:: RECORDS FOR PROCESSING ::
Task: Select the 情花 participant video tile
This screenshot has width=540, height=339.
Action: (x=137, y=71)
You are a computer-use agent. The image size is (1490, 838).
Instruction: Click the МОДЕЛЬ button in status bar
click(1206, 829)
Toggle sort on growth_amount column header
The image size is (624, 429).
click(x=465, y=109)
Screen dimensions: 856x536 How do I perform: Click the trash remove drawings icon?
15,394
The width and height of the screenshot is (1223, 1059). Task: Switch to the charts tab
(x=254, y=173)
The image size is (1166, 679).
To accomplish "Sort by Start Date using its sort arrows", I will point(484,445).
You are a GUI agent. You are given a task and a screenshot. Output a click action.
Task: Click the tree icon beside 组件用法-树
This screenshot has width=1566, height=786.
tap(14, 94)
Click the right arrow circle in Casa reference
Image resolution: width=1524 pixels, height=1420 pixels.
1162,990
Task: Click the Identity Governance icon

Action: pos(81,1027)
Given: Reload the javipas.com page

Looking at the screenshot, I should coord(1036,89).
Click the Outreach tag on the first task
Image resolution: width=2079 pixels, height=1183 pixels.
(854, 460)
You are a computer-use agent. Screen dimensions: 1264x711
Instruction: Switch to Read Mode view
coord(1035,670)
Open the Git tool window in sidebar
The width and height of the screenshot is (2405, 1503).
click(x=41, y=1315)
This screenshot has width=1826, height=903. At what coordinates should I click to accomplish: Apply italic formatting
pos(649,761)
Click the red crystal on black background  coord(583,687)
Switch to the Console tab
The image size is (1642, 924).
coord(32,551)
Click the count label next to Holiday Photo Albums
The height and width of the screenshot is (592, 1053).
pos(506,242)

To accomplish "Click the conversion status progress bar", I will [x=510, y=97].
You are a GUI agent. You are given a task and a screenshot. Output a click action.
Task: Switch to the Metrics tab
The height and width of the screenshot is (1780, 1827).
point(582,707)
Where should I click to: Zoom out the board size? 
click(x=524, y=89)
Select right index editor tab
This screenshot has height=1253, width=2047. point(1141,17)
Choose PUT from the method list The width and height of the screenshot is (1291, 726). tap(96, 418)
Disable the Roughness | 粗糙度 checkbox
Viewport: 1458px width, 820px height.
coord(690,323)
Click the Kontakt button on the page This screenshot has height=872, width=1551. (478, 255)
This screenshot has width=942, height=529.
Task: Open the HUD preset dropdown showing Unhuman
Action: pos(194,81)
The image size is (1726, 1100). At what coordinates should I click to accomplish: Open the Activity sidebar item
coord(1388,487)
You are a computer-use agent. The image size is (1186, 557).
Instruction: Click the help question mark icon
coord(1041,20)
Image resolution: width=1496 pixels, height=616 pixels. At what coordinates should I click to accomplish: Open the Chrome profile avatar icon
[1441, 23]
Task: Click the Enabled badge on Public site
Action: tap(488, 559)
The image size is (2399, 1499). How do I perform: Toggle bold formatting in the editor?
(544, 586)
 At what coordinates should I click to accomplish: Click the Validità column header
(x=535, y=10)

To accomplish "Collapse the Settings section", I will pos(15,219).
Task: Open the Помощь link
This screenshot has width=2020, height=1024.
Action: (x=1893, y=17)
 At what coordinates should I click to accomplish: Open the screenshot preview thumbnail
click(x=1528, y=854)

:: WORK TO BE COMPLETED ::
All of the records need to be returned exactly as they are.

:: WRITTEN RESPONSE ::
Task: Select the 情花 participant video tile
This screenshot has width=540, height=339.
Action: (x=137, y=71)
You are a computer-use agent. The image size is (1490, 838).
Instruction: Click the МОДЕЛЬ button in status bar
click(1206, 829)
Toggle sort on growth_amount column header
The image size is (624, 429).
click(x=465, y=109)
Screen dimensions: 856x536 How do I perform: Click the trash remove drawings icon?
15,394
The width and height of the screenshot is (1223, 1059). Task: Switch to the charts tab
(x=254, y=173)
The image size is (1166, 679).
To accomplish "Sort by Start Date using its sort arrows", I will point(484,445).
You are a GUI agent. You are given a task and a screenshot. Output a click action.
Task: Click the tree icon beside 组件用法-树
This screenshot has width=1566, height=786.
tap(14, 94)
Click the right arrow circle in Casa reference
Image resolution: width=1524 pixels, height=1420 pixels.
1162,990
Task: Click the Identity Governance icon

Action: pos(81,1027)
Given: Reload the javipas.com page

Looking at the screenshot, I should coord(1036,89).
Click the Outreach tag on the first task
Image resolution: width=2079 pixels, height=1183 pixels.
(854, 460)
You are a computer-use agent. Screen dimensions: 1264x711
Instruction: Switch to Read Mode view
coord(1035,670)
Open the Git tool window in sidebar
The width and height of the screenshot is (2405, 1503).
click(x=41, y=1315)
This screenshot has width=1826, height=903. At what coordinates should I click to accomplish: Apply italic formatting
pos(649,761)
Click the red crystal on black background  coord(583,687)
Switch to the Console tab
The image size is (1642, 924).
coord(32,551)
Click the count label next to Holiday Photo Albums
The height and width of the screenshot is (592, 1053).
pos(506,242)

To accomplish "Click the conversion status progress bar", I will [x=510, y=97].
You are a GUI agent. You are given a task and a screenshot. Output a click action.
Task: Switch to the Metrics tab
The height and width of the screenshot is (1780, 1827).
point(582,707)
Where should I click to: Zoom out the board size? 
click(x=524, y=89)
Select right index editor tab
This screenshot has height=1253, width=2047. point(1141,17)
Choose PUT from the method list The width and height of the screenshot is (1291, 726). tap(96, 418)
Disable the Roughness | 粗糙度 checkbox
Viewport: 1458px width, 820px height.
coord(690,323)
Click the Kontakt button on the page This screenshot has height=872, width=1551. (478, 255)
This screenshot has width=942, height=529.
Task: Open the HUD preset dropdown showing Unhuman
Action: pos(194,81)
The image size is (1726, 1100). At what coordinates should I click to accomplish: Open the Activity sidebar item
coord(1388,487)
You are a computer-use agent. The image size is (1186, 557).
Instruction: Click the help question mark icon
coord(1041,20)
Image resolution: width=1496 pixels, height=616 pixels. At what coordinates should I click to accomplish: Open the Chrome profile avatar icon
[1441, 23]
Task: Click the Enabled badge on Public site
Action: tap(488, 559)
The image size is (2399, 1499). How do I perform: Toggle bold formatting in the editor?
(544, 586)
 At what coordinates should I click to accomplish: Click the Validità column header
(x=535, y=10)

To accomplish "Collapse the Settings section", I will pos(15,219).
Task: Open the Помощь link
This screenshot has width=2020, height=1024.
Action: (x=1893, y=17)
 At what coordinates should I click to accomplish: Open the screenshot preview thumbnail
click(x=1528, y=854)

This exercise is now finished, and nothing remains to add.